That is not, that is not beta-d-manos, okay? Those are methyls. So please make sure that if you're drawing bonds and you don't put anything on the end it's a methyl. So if you want to add hydrogens you can certainly add hydrogens. Where you're going to get into trouble is these middle carbons here when you're drawing.
So these middle carbons it's sometimes hard to fit things in, okay? The other thing you want to do is sometimes you'll see them drawn in books, let me erase this one and then we'll re-fix it. So like for example, if I go up like that, see that?
Okay, if you draw it like that that means that now we have, if you do it like that that means that this carbon now is bonded to four different things. Do you see that? If you, the intersection of any two lines is a carbon.
So if you're going to draw it like that then you need to break the back bond. So I'll do that, I'll erase this back bond here and I'll move that a little bit. So I think it might be easy, you break the back bond, right?
Just like that. That means that this is coming, this is in front of that but they're not bonded together. You don't want to break the front bond because then you're kind of doing like a little M.C. Escher thing going on there, it can't possibly be that way. So you can either make this bond really short like I did, that works, or you can
break the bond behind it. Okay? So it's your points on the test so you want to make sure that that's clear. And if you want to draw it and come show me and see if it's clear, I'll certainly let you know. Alright so now we also have to draw the Haworth projection and what I like to do is I like
to just flatten the chair. So now either memorize the Haworth of glucose and make changes or flatten the chair.
Alright so I'm going to add some more hydrogens here so you can see how I'm flattening the chair. So in a Haworth projection the ring oxygen is in the top right so our chair is going to exactly line up.
We wedge this guy right here and now all the bonds are straight up and down. This is carbon number one and so it's going to look like that. And so what you're looking for here is when you flatten the chair, notice that this hydroxyl is up above the hydrogen.
It's on the same carbon so it's up. This hydroxyl is also up. That sounds like, that's my ring but it doesn't sound like it's coming from here. Nope, somebody else is. Okay so that hydroxyl's up, this is up.
Above the hydrogen it's on the same carbon. This hydroxyl's also up above the hydrogen on the same carbon. This hydroxyl is down below the hydrogen that's on the same carbon and this CH2OH is up. And this CH2OH is always up for D sugars so you're going to make sure you get that right. So that's all I'm doing here is I'm looking at this, this hydroxyl is up.
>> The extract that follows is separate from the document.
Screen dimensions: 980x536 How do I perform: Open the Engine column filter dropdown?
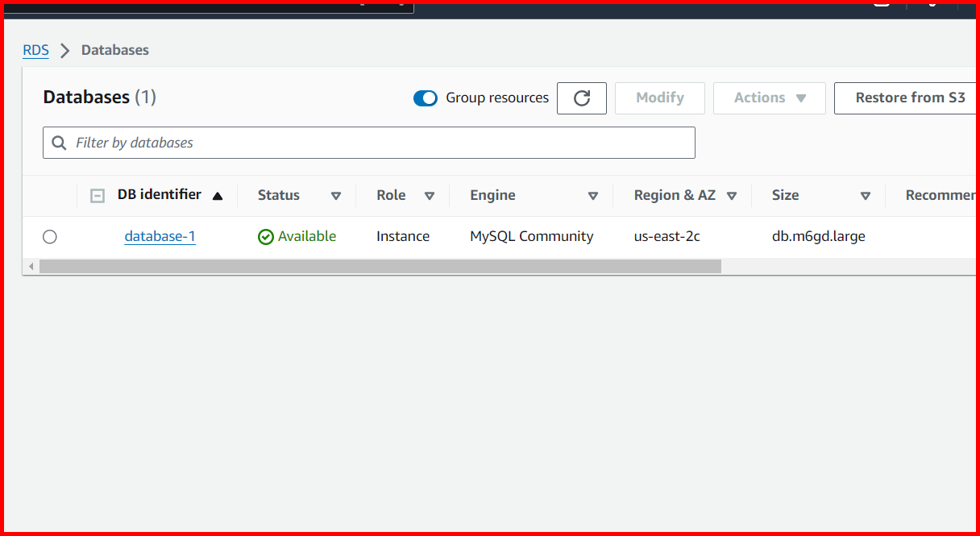click(x=593, y=195)
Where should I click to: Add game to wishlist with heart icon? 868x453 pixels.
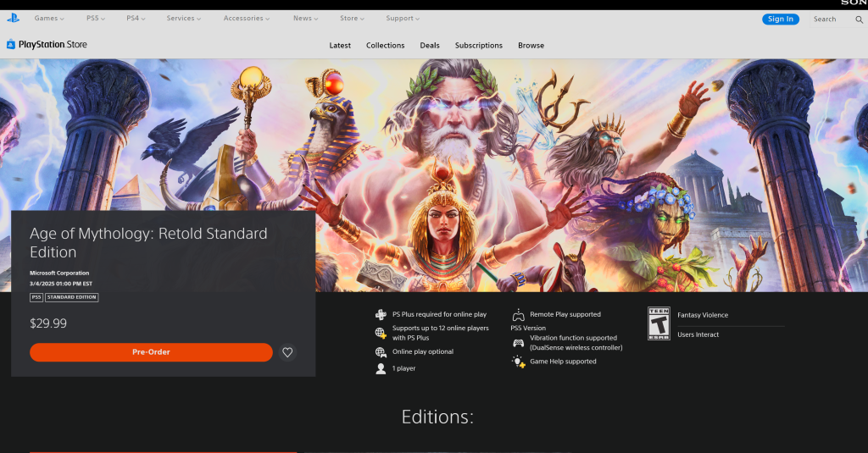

What is hydroxyl is up? So that's carbon number one, carbon number two, carbon number three, the hydroxyl's also up. Carbon number four, the hydroxyl is down. So these are all straight up and down. And then carbon number five, the CH2OH is coming up and of course we want to make sure
and I'm just going to change colors so you can see we want to make sure of course that we put our hydrogens here. So just like that. So guaranteed you will have a problem on the exam like this where you'll have to draw
the chair and the hayworth and the fissure. So make sure you know how to do that. Questions? Anybody? Alright. Alright let's talk about five-membered ring form of fructose.
This is your least favorite. So not all sugars form six-membered rings in their hemiacetal form, many aldopentosis and ketohexosis form five-membered rings instead. Alright so this is, who recognizes this?
What's this, what is this? What is the fissure projection of? It's C-fructose right? I know it was right on the tip of your tongue. D-fructose. Okay so how do we know it's D-fructose? So we have CH2OH on the bottom, it's right, right, left, if it's glucose this is a hydroxyl
and it's right. So it's right, right, left, right. But this is a ketose and so instead of a hydroxyl here, it's a ketone. That's fructose. So fructose, remember, the whole bottom part of fructose, the bottom one, two, three, four carbons are identical to glucose.
So need to know that. Alright so we can cyclize here. So notice it looks a little different here. Now we gotta find our anomeric carbon. And we're looking for a carbon that's bonded to a hydroxyl and an OR. So that's gonna be right here.
Now remember with glucose in the six-membered ring, this was a hydrogen. But this is an aldose so instead of the hydrogen, we have a CH2OH. So we actually have two CH2OHs here. So there's our anomeric carbon and so the hydroxyl can be up or the hydroxyl can be down. If the hydroxyl is up that's beta, if it's down it's alpha.
So this is beta-D, we could call it fructose or we can call it, be more specific, beta-D fructofuranose. And all the furanose tells us is that it's fructose
that's cyclized into a five-membered ring. And then we have here alpha-D fructofuranose. Alright so let's label the anomeric carbon here
so we know what that looks like. So remember the anomeric carbon is the hemiacetal carbon.
It's the hemiacetal carbon. Alright and so this CH2OH right here is always up for the D sugars.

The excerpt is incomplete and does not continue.